StorageOSVolumeSource#

Represents a StorageOS persistent volume resource.

  • fsType: string

    fsType is the filesystem type to mount. Must be a filesystem type supported by the host operating system. Ex. "ext4", "xfs", "ntfs". Implicitly inferred to be "ext4" if unspecified.

  • readOnly: boolean

    readOnly defaults to false (read/write). ReadOnly here will force the ReadOnly setting in VolumeMounts.

  • secretRef: LocalObjectReference

    LocalObjectReference contains enough information to let you locate the referenced object inside the same namespace.

  • volumeName: string

    volumeName is the human-readable name of the StorageOS volume. Volume names are only unique within a namespace.

  • volumeNamespace: string

    volumeNamespace specifies the scope of the volume within StorageOS. If no namespace is specified then the Pod's namespace will be used. This allows the Kubernetes name scoping to be mirrored within StorageOS for tighter integration. Set VolumeName to any name to override the default behaviour. Set to "default" if you are not using namespaces within StorageOS. Namespaces that do not pre-exist within StorageOS will be created.

VsphereVirtualDiskVolumeSource#

Represents a vSphere volume resource.

  • fsType: string

    fsType is filesystem type to mount. Must be a filesystem type supported by the host operating system. Ex. "ext4", "xfs", "ntfs". Implicitly inferred to be "ext4" if unspecified.

  • storagePolicyID: string

    storagePolicyID is the storage Policy Based Management (SPBM) profile ID associated with the StoragePolicyName.

  • storagePolicyName: string

    storagePolicyName is the storage Policy Based Management (SPBM) profile name.

  • volumePath: string

    volumePath is the path that identifies vSphere volume vmdk

DeploymentStatus#

DeploymentStatus is the most recently observed status of the Deployment.

  • availableReplicas: integer

    Total number of available pods (ready for at least minReadySeconds) targeted by this deployment.

  • collisionCount: integer

    Count of hash collisions for the Deployment. The Deployment controller uses this field as a collision avoidance mechanism when it needs to create the name for the newest ReplicaSet.

  • conditions: []DeploymentCondition

    Represents the latest available observations of a deployment's current state.

  • observedGeneration: integer

    The generation observed by the deployment controller.

  • readyReplicas: integer

    readyReplicas is the number of pods targeted by this Deployment with a Ready Condition.

  • replicas: integer

    Total number of non-terminated pods targeted by this deployment (their labels match the selector).

  • unavailableReplicas: integer

    Total number of unavailable pods targeted by this deployment. This is the total number of pods that are still required for the deployment to have 100% available capacity. They may either be pods that are running but not yet available or pods that still have not been created.

  • updatedReplicas: integer

    Total number of non-terminated pods targeted by this deployment that have the desired template spec.

DeploymentCondition#

DeploymentCondition describes the state of a deployment at a certain point.

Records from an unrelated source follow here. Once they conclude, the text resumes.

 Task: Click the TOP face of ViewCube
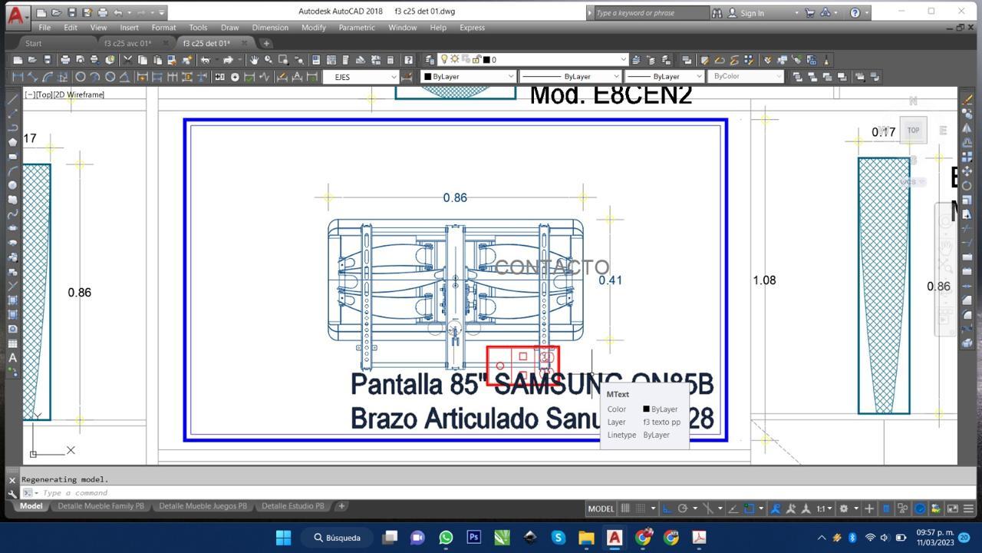[913, 131]
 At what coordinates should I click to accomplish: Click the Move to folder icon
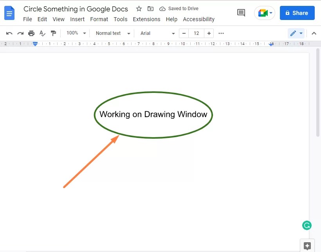tap(151, 8)
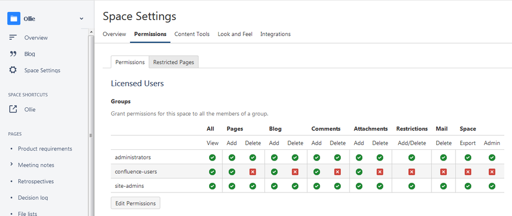
Task: Click the Ollie shortcut external-link icon
Action: tap(13, 109)
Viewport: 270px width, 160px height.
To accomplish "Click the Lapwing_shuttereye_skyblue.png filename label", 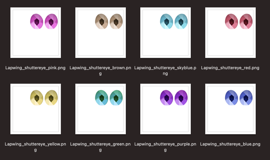I will [165, 71].
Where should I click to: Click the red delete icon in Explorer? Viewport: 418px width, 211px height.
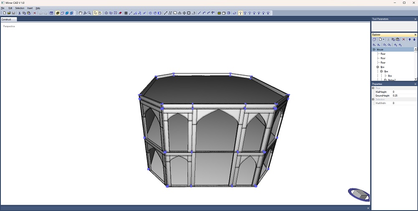404,39
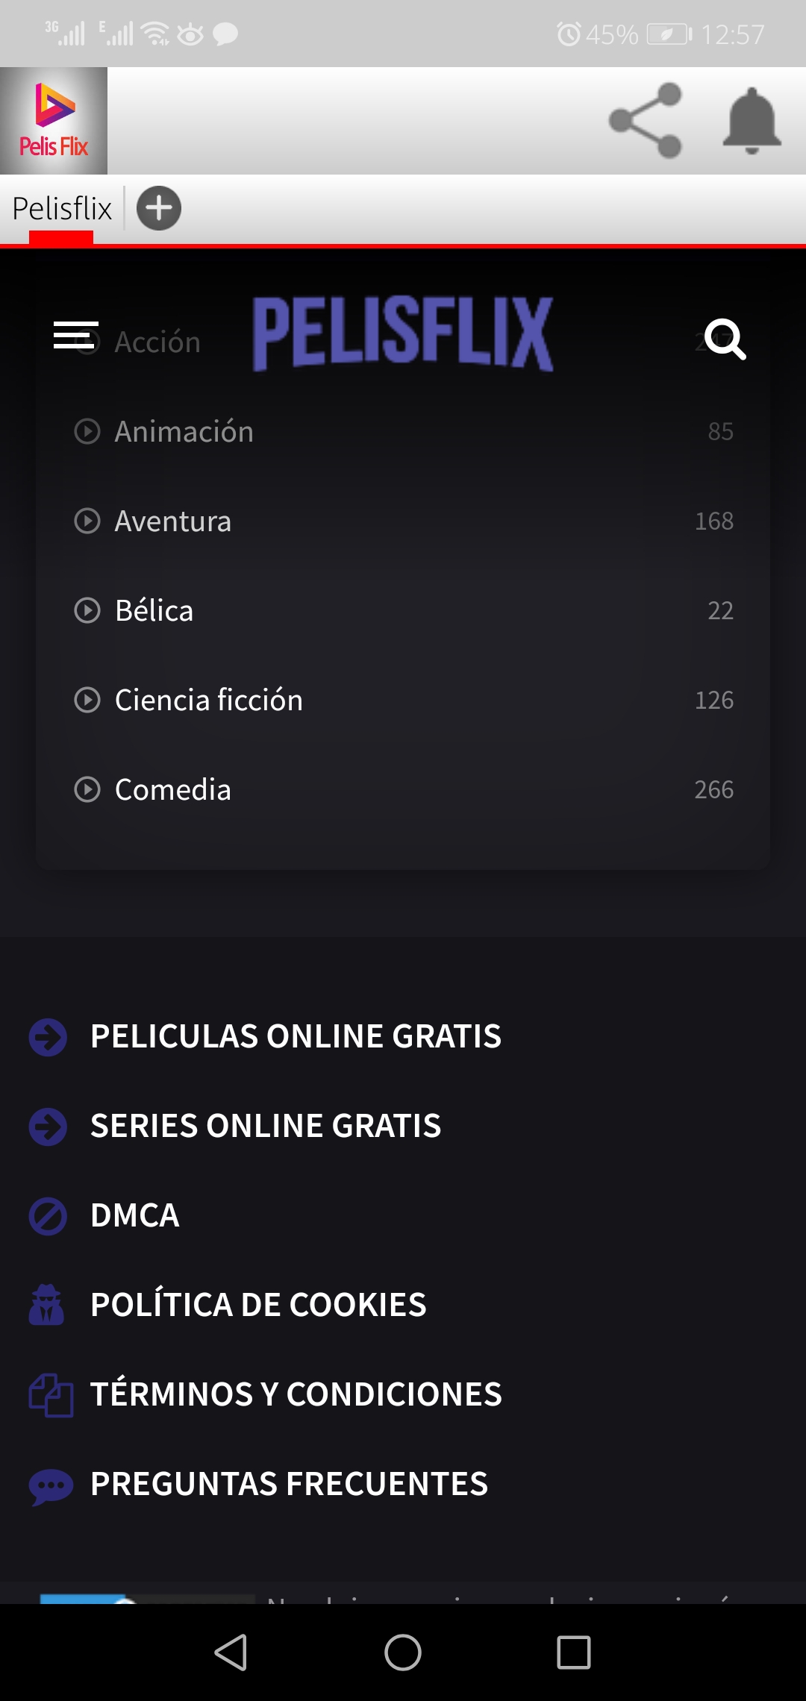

  • lastTransitionTime: string

    Time is a wrapper around time.Time which supports correct marshaling to YAML and JSON. Wrappers are provided for many of the factory methods that the time package offers.

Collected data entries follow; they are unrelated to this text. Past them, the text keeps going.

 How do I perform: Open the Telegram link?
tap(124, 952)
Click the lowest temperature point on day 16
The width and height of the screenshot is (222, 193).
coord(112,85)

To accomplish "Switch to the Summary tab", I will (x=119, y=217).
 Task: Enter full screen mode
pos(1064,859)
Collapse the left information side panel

  • lastUpdateTime: string

    Time is a wrapper around time.Time which supports correct marshaling to YAML and JSON. Wrappers are provided for many of the factory methods that the time package offers.

  • message: string

    A human readable message indicating details about the transition.

  • reason: string

    The reason for the condition's last transition.

  • status: string

    Status of the condition, one of True, False, Unknown.

  • type: string

    Type of deployment condition.

Time#

Time is a wrapper around time.Time which supports correct marshaling to YAML and JSON. Wrappers are provided for many of the factory methods that the time package offers.